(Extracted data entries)
---------------
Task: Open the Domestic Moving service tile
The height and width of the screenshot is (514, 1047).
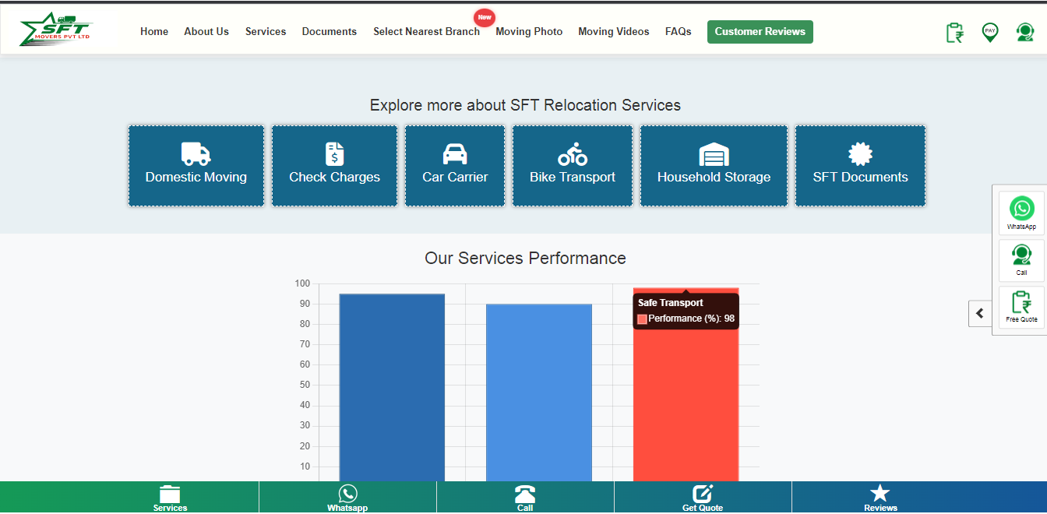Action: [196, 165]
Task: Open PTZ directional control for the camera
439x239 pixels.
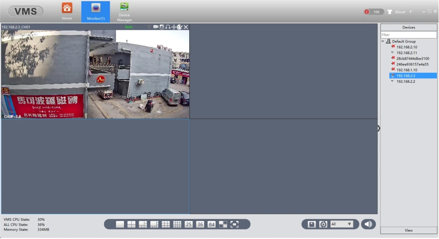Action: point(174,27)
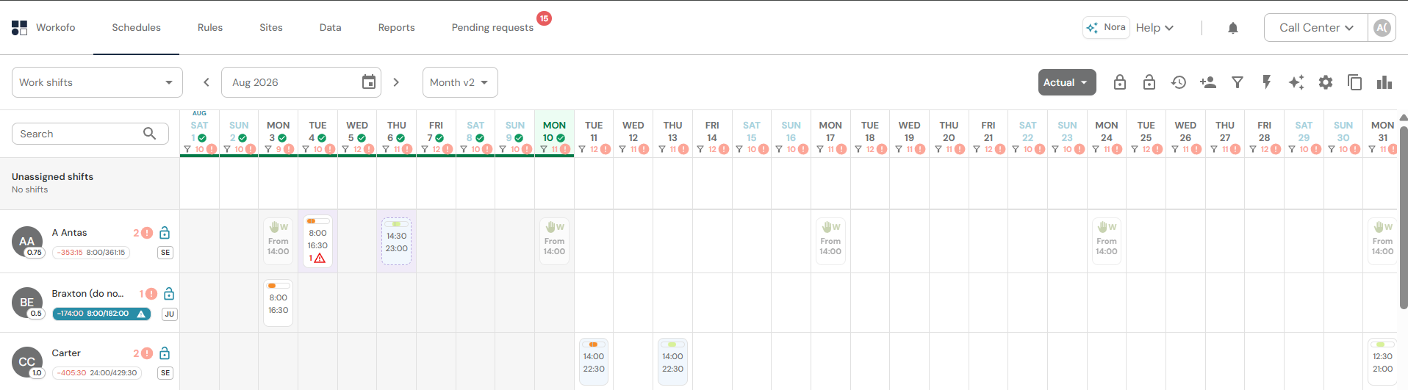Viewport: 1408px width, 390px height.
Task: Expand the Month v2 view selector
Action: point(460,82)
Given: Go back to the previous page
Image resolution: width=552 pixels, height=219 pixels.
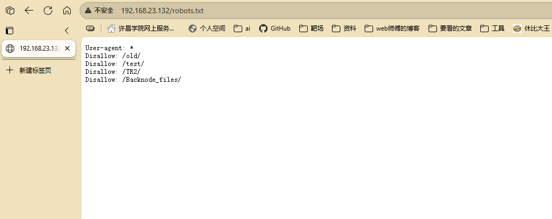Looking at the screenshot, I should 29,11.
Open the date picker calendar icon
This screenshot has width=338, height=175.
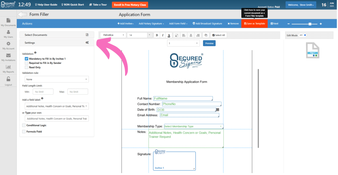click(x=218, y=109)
---------------
### [EXERCISE INSTRUCTIONS]
From the line with "439x239 pixels." down to the final line of the entries above, repeat each line exactly; omit the pictures.

### [SOLUTION FOR THIS EXERCISE]
439x239 pixels.
Action: point(174,27)
Viewport: 1408px width, 390px height.
Task: Expand the Month v2 view selector
Action: point(460,82)
Given: Go back to the previous page
Image resolution: width=552 pixels, height=219 pixels.
Looking at the screenshot, I should 29,11.
Open the date picker calendar icon
This screenshot has width=338, height=175.
click(x=218, y=109)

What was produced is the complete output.